Beer-roasted Brisket—sublime?

An electric knife is ideal for cutting this into the thinnest possible slices.

Brisket is the easy-to-prepare, default, Jewish meat course, served at holiday meals, not uncommonly with the obligatory kugel side dish. We eat it because it’s tradition. Honestly, it’s usually neither here-nor-there, only made palatable by eating it with a generous dollop of apple sauce. This recipe, however, from my mom, results in a juicy and flavorful piece of meat.
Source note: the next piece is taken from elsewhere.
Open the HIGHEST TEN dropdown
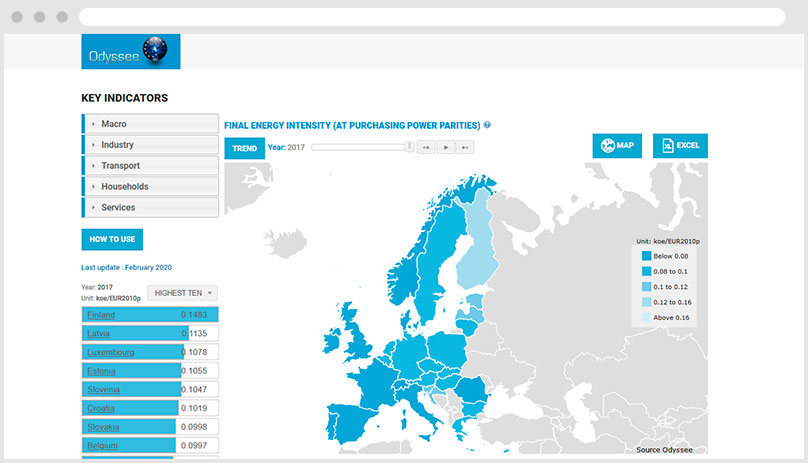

Doug and I were part of an interfaith group in Albuquerque, with whom we shared holiday meals. It was there that a writer friend labeled this brisket “sublime.” We’ve never quite figured out how a piece of beef could merit praise like “sublime,” but our friend clearly loved this recipe. Unlike other favorite recipes which can be made at the last minute, this is best cooked the day before. After the meat cools, it is easy to lift the cooled fat off from the meat juices; also the chilled meat slices beautifully into lovely, thin strips.

Ruth’s Beer-roasted Brisket (best if prepared one day in advance)

  • 5 lb. brisket
  • 2 tsp. salt
  • 1/2 tsp. pepper
  • 2 onions, sliced
  • 4 stalks celery, sliced
  • 1 bottle chili sauce (look for Heinz or Del Monte brands, near the ketchup)
  • 1 beer

Season beef with salt and pepper and put in a large roasting pan. Place onion, celery, and chili sauce on the meat, and add 1/4 c. water to bottom of pan. Roast uncovered at 325 degrees, basting often for 2-1/2 hours. Pour on the beer, cover and roast for an additional 1-1/2 hours.

(If desired, at this point you may eat the meat. It will not slice very well, however it will be moist and tender like a delicious roast.)

Let meat come to room temperature and refrigerate overnight. Lift off fat and slice meat as thinly as possible. Place the meat back into the juices and reheat either on the stove top, or in the microwave.